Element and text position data
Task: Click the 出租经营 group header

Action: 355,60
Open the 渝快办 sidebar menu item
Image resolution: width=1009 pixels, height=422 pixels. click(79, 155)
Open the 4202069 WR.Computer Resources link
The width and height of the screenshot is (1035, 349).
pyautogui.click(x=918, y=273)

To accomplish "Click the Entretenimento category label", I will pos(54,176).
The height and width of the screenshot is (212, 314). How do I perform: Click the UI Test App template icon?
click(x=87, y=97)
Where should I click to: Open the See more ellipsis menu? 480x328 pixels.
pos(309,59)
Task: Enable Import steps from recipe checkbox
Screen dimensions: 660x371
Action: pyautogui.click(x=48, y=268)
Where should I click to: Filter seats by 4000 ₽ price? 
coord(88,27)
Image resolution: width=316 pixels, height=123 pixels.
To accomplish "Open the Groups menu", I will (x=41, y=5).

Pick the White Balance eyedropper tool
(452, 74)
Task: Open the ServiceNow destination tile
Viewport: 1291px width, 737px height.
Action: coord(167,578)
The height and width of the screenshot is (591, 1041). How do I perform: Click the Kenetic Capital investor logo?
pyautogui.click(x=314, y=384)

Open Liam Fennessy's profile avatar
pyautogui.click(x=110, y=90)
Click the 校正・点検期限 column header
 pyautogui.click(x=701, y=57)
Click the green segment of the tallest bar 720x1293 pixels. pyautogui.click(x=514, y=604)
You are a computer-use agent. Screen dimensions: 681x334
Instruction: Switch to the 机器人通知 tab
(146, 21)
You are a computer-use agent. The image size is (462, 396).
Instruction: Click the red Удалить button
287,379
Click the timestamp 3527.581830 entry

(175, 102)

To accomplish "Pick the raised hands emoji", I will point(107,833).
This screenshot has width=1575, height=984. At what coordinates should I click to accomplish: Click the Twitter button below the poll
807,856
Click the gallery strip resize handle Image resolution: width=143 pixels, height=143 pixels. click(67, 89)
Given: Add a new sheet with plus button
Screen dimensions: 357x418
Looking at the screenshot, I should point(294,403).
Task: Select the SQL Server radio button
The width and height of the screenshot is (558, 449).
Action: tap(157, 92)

GIVEN INSTRUCTION → From the listing, quote the lines starting at the one containing "Open the 渝快办 sidebar menu item" and ending after the one containing "Action: coord(167,578)", keeping them unchanged.

COMPLETE ANSWER →
Open the 渝快办 sidebar menu item
Image resolution: width=1009 pixels, height=422 pixels. click(79, 155)
Open the 4202069 WR.Computer Resources link
The width and height of the screenshot is (1035, 349).
pyautogui.click(x=918, y=273)

To accomplish "Click the Entretenimento category label", I will pos(54,176).
The height and width of the screenshot is (212, 314). How do I perform: Click the UI Test App template icon?
click(x=87, y=97)
Where should I click to: Open the See more ellipsis menu? 480x328 pixels.
pos(309,59)
Task: Enable Import steps from recipe checkbox
Screen dimensions: 660x371
Action: pyautogui.click(x=48, y=268)
Where should I click to: Filter seats by 4000 ₽ price? 
coord(88,27)
Image resolution: width=316 pixels, height=123 pixels.
To accomplish "Open the Groups menu", I will (x=41, y=5).

Pick the White Balance eyedropper tool
(452, 74)
Task: Open the ServiceNow destination tile
Viewport: 1291px width, 737px height.
Action: coord(167,578)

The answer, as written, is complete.